=== RECORDED INFORMATION ===

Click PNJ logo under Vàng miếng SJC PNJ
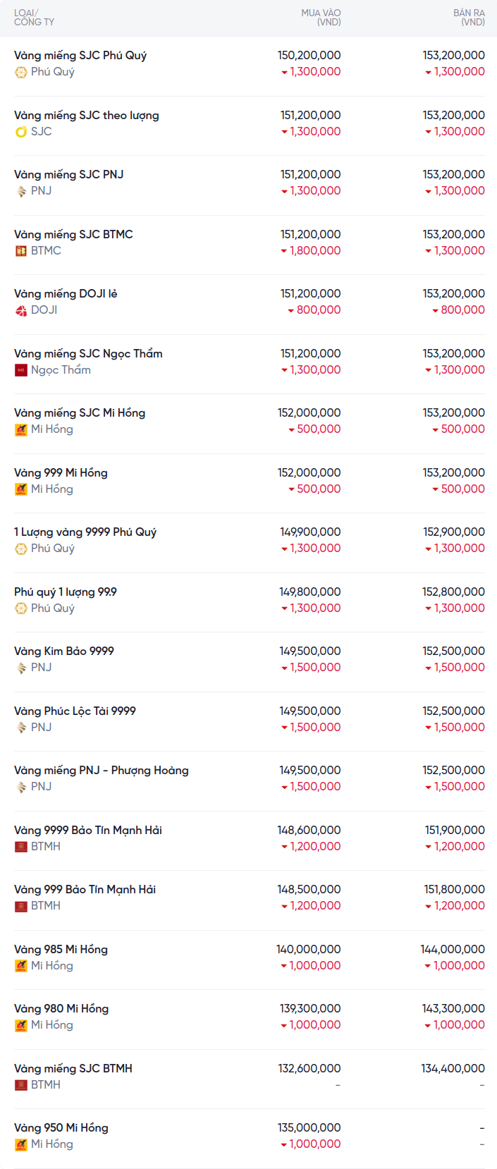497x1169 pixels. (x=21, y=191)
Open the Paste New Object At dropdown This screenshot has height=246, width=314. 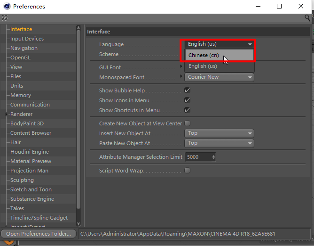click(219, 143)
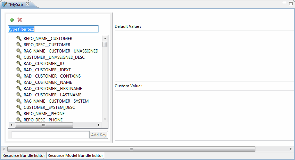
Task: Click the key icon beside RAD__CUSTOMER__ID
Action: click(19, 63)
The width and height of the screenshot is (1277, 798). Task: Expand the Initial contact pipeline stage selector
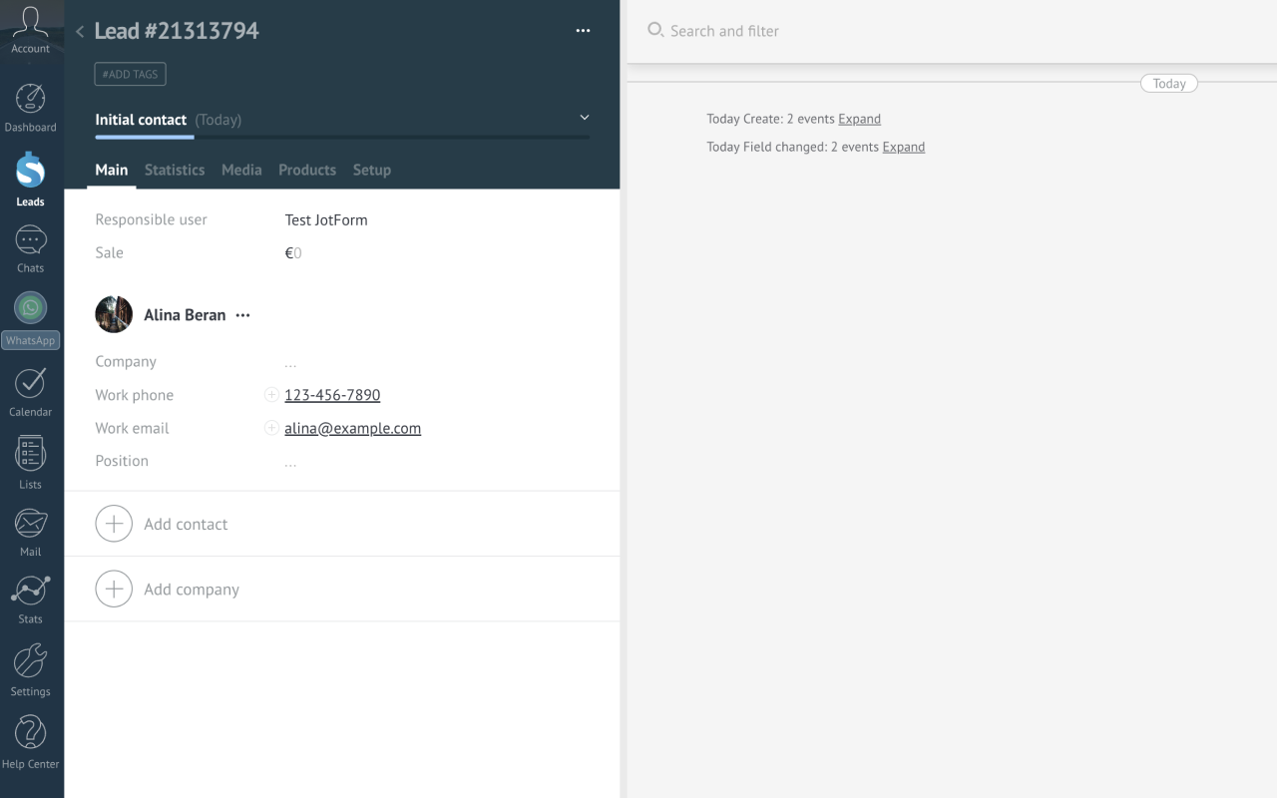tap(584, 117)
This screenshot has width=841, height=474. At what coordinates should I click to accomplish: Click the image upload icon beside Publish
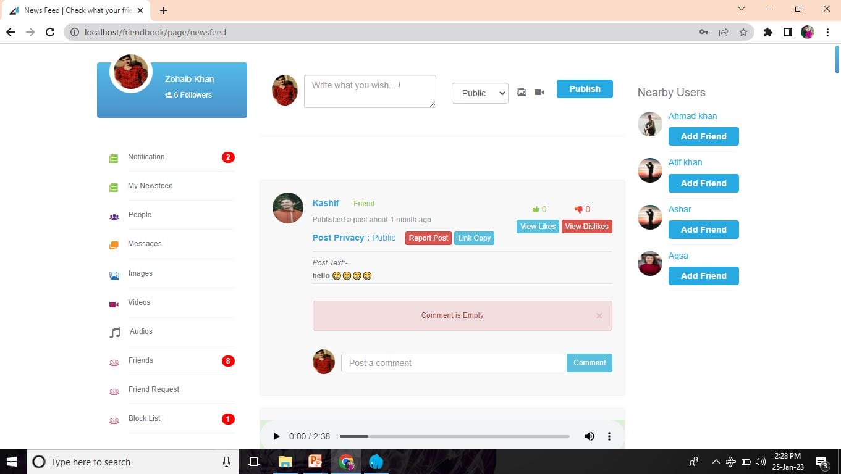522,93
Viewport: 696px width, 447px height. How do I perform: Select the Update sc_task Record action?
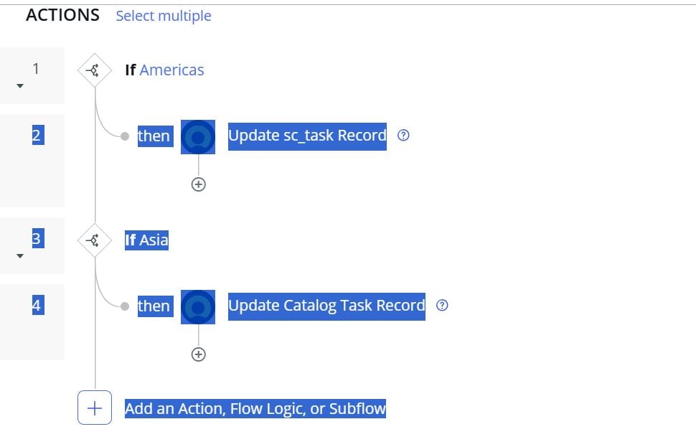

===
=== RECORDED INFORMATION ===

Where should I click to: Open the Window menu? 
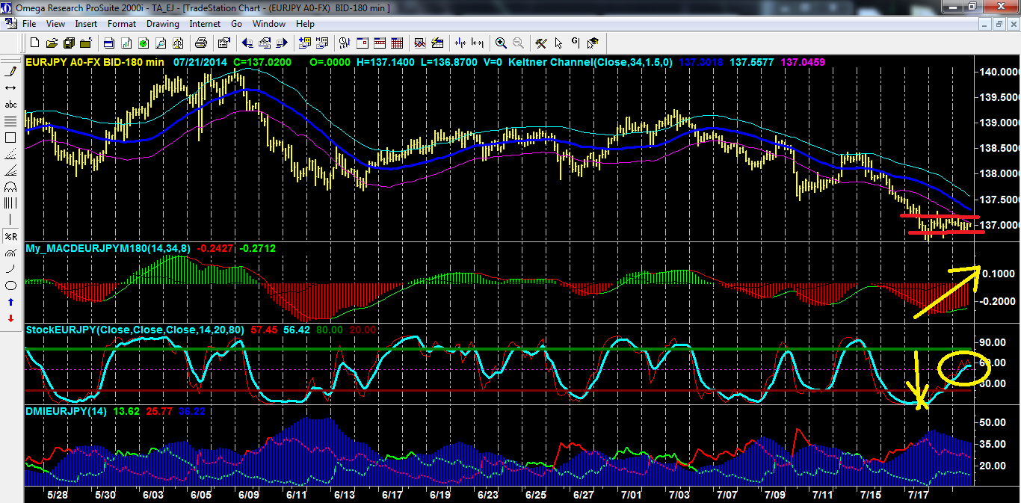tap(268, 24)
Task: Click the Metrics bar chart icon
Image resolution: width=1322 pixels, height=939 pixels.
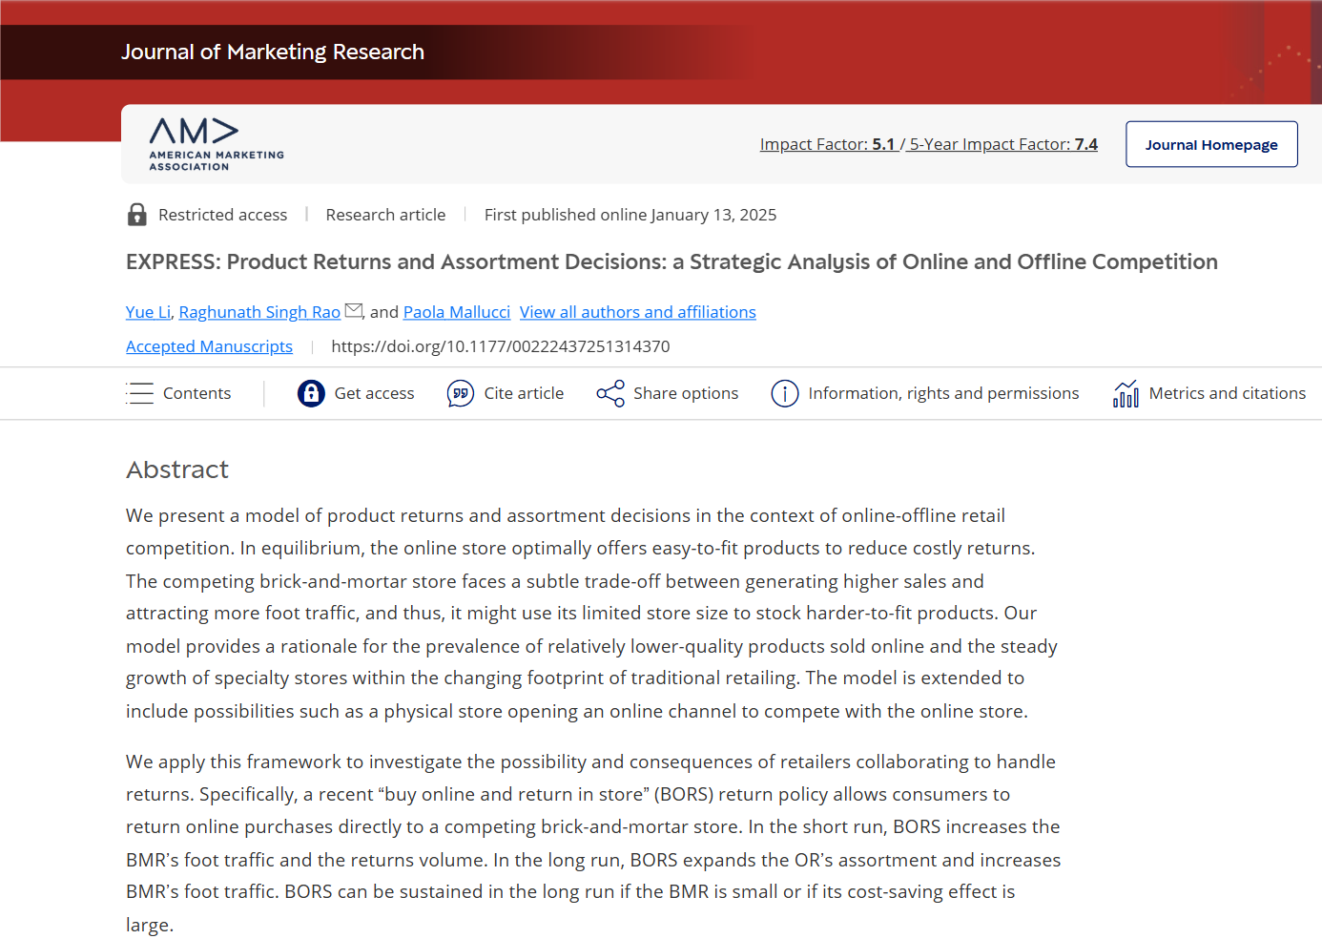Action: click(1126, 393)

===

◆ WORK TO COMPLETE
Using the entries above, repeat exactly the lines from the one with "The width and" to the one with "Viewport: 696px width, 447px", both included, and leave the pictures behind.

◆ ANSWER BOX
The width and height of the screenshot is (1277, 798). Task: Expand the Initial contact pipeline stage selector
tap(584, 117)
This screenshot has width=841, height=474. At what coordinates should I click to accomplish: Click the image upload icon beside Publish
522,93
Viewport: 696px width, 447px height. How do I perform: Select the Update sc_task Record action?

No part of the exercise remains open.